Travellers who have transited the Kotoka International Airport (KIA) to other first-class airports have always looked forward to the day when Ghana will boast of the state-of-the-art facility.
Issues of poor ventilation, difficulty in climbing the staircase of aircraft with hand luggage and challenges in having to struggle with checked-in bags while descending for customs clearance at the arrival hall have been the regular experience of passengers. These hurdles will soon be over as the state-of-the-art Terminal Three will be operational.
The $250 million project, which began on October 30, 2015 and was completed on June 29, 2018, can handle five million passengers per annum, thus averaging a little over 13,000 passengers a day.
A total of 1,250 passengers can be processed per hour. The facility also has an additional 7,000 square metres retail area.
The new terminal, which has five levels spreading across a land size of 48,268 square metres, has six boarding bridges, seven links which are expandable to eight in the near future, four 80-metre long electronic carousels, a 707-capacity parking lot and a new road network. MAPA Construction MNG Holding of Turkey constructed the new terminal.
A team from the Daily Graphic toured the facility on July 31, 2018 to assess its readiness to host aircraft and passengers across the globe.
Pockets of airline staff and security details were spotted undergoing training exercises at the various gates to acquaint themselves with the new facility.
The Daily Graphic toured the departure hall, which swanks of 56 check-in desks, self-service stations, 30 passport control counters with four e-gate positions, i-validate centres, eight central screening security lanes, 22 airline ticketing offices, pre-screening area, three business lounges, six boarding gates and two bus boarding lounges, food court and duty-free shops.
Facilities at the arrival area include 24 immigration counters, four e-gate positions expandable to six, four carousels expandable to six, a fully automated baggage-handling system designed in accordance with the latest European Civil Aviation Conference Hold Baggage Screening (ECAC HBS) requirements expected to handle 3,000 bags per hour and a greeting area.
A Commercially Important Person (CIP) passenger lounge facility, which can host 50 people, has been added to the new facility.
The key objective of the CIP is to offer specialised and luxury services to passengers who anticipate more comfort during their arrival and departure formalities at a fee.
In an interview with the Daily Graphic, the Managing Director of the Ghana Airports Company Limited, Mr John Dekyem Attafuah, said the CIP offered a unique travel experience with enhanced privacy and personalised assistance from curbside to airside.
Mr Attafuah explained that help agents had been trained to cater for the needs of first-time passengers who might find it difficult accessing e-services.
The CIP lounge will be accessible to all passengers travelling through KIA regardless of ticket class or airline. It is available to corporate organisations that want personalised travel facilitation for senior and middle management, families looking for privacy and personalised assistance from the curbside to the airside, as well as business travellers needing privacy to conclude business meetings.

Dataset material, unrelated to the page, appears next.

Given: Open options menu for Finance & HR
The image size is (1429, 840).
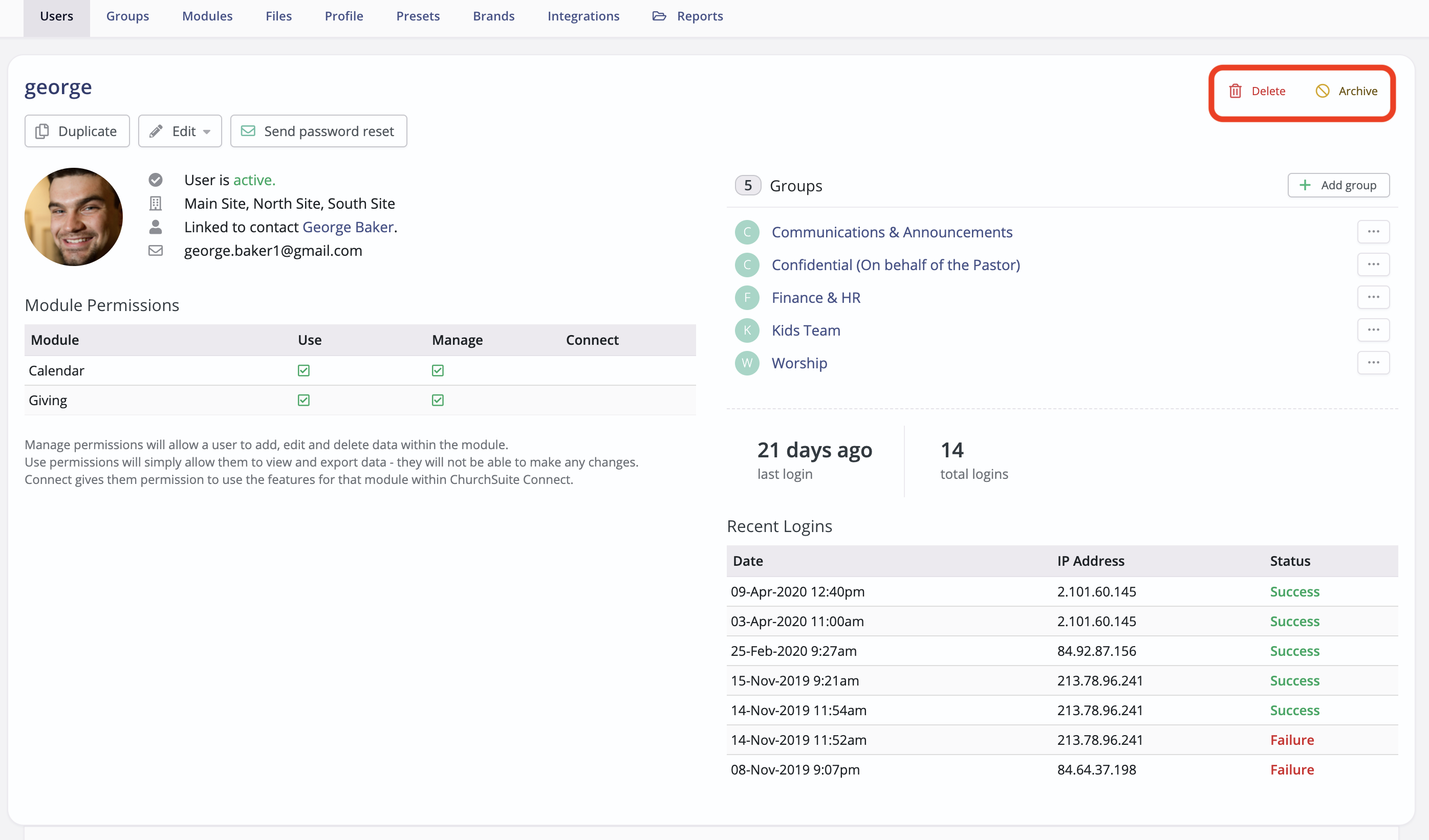Looking at the screenshot, I should [1373, 297].
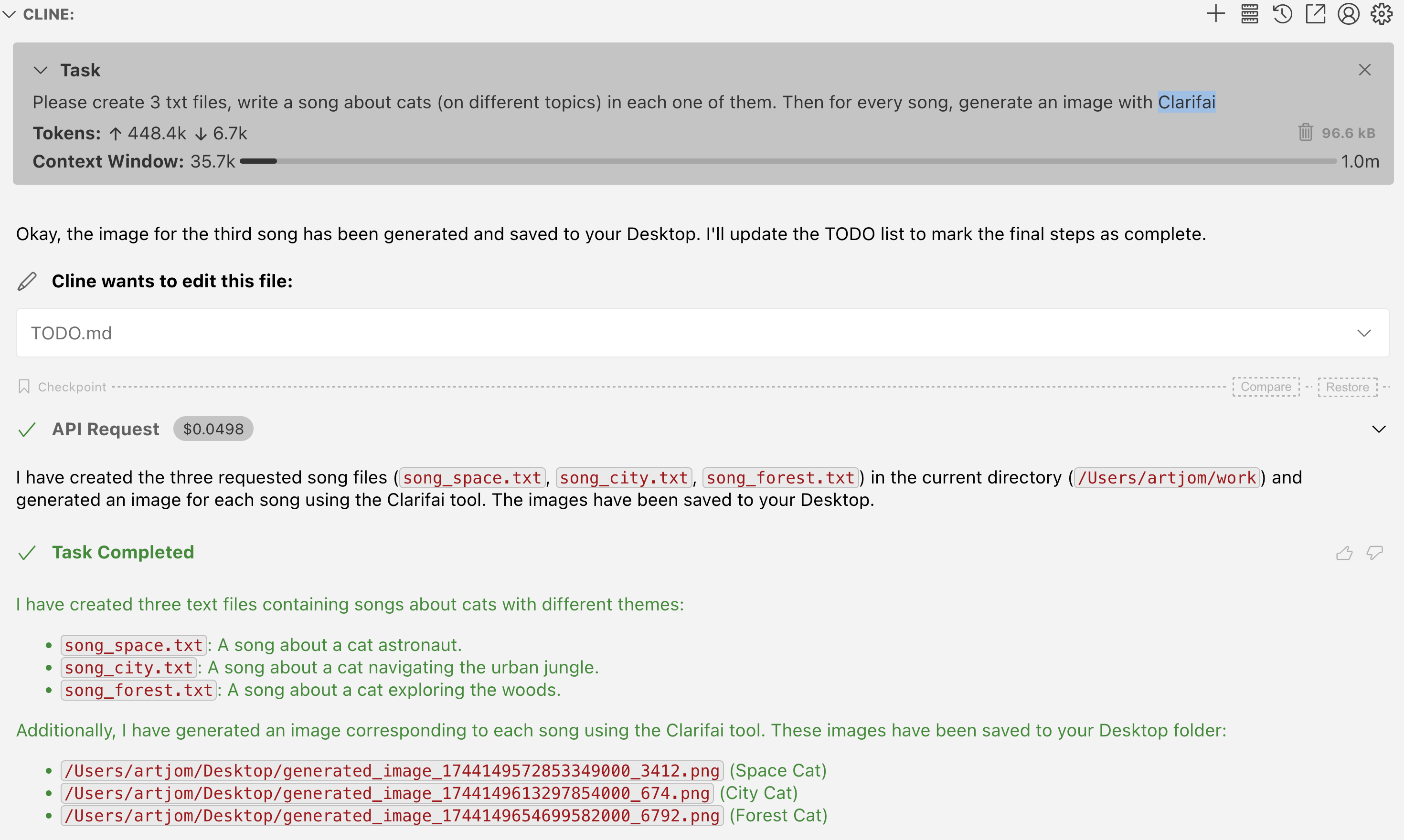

A key operating feature of the CIP service is that it will be a subscribed, pre-booked and pre-paid service, Mr Attafuah explained, adding that “patrons will be able to subscribe on a quarterly, half yearly and annual basis”.
Mr Attafuah told the Daily Graphic that President Nana Addo Dankwa Akufo-Addo was expected to inaugurate the facility before the end of October 2018.

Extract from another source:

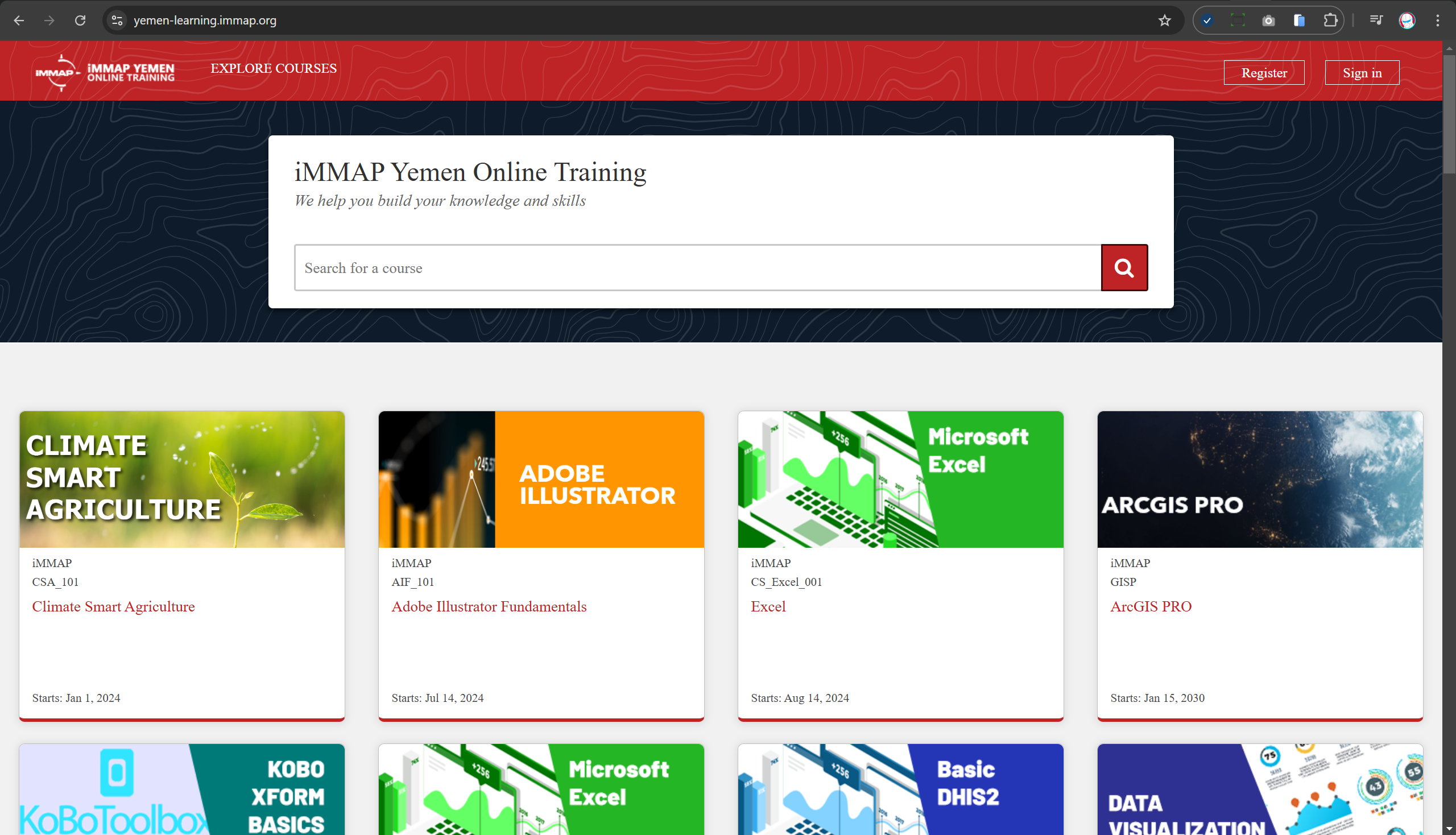
Task: Click the Sign in button
Action: [x=1362, y=72]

He said the project would position KIA as the lead airport in the sub-region and further illustrated that “it feeds into the government's vision of making KIA the aviation hub in the West African sub-region”.

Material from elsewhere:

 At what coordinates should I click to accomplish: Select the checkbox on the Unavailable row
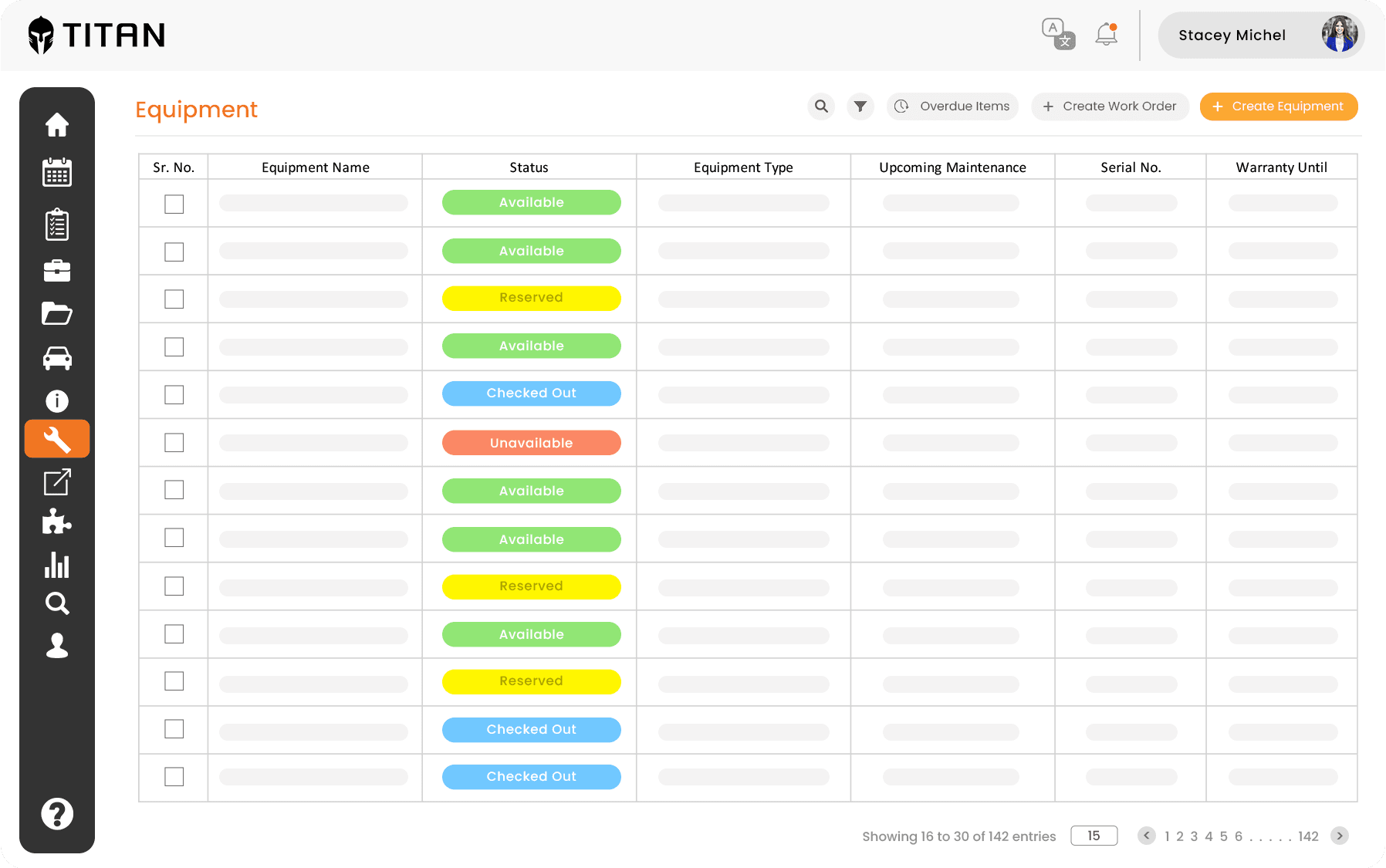click(174, 442)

He said more jobs would be created when the facility opened for business before the end of 2018.
Terminal Three, he disclosed, also offered an opportunity for new airlines to operate from Ghana.
Mr Attafuah said Ghana's resolve to attract more airlines to operate from Ghana was one of the reasons which had led to the recent organisation of the Route 12 conference in Accra.
“We should be able to develop new routes to new destinations. We are currently looking at attracting investments from China and South America,” Mr Attafuah disclosed.
Operational trials of equipment in Terminal Three began in the first week of July 2018.
Mr Attafuah was particularly grateful to Delta Airlines and South African Airways for allowing their aircraft to land at the new terminal as part of the trials.
With reference to the old terminal, Mr Attafuah said it would be converted into domestic use.
According to him, the old terminal's runway was only 40 per cent utilised and for that reason, there was more room for new airlines to derive maximum benefit.
“We need to get new traffic for cargo, passenger and private charters and we are, through the able leadership of President Akufo-Addo, the Minister of Aviation, Mrs Cecilia Dapaah, aiming to achieve that,” Mr Attafuah stressed.
The Daily Graphic interviewed a few passengers who have had the opportunity to use the new terminal. They expressed excitement that Ghana could now boast of an airport which met international standards.
The new terminal, when it begins full operation, will give passengers extra comfort and their money's worth.
It is hoped the new terminal will operate at optimum level to be able to service the $250 million that was acquired to put it up.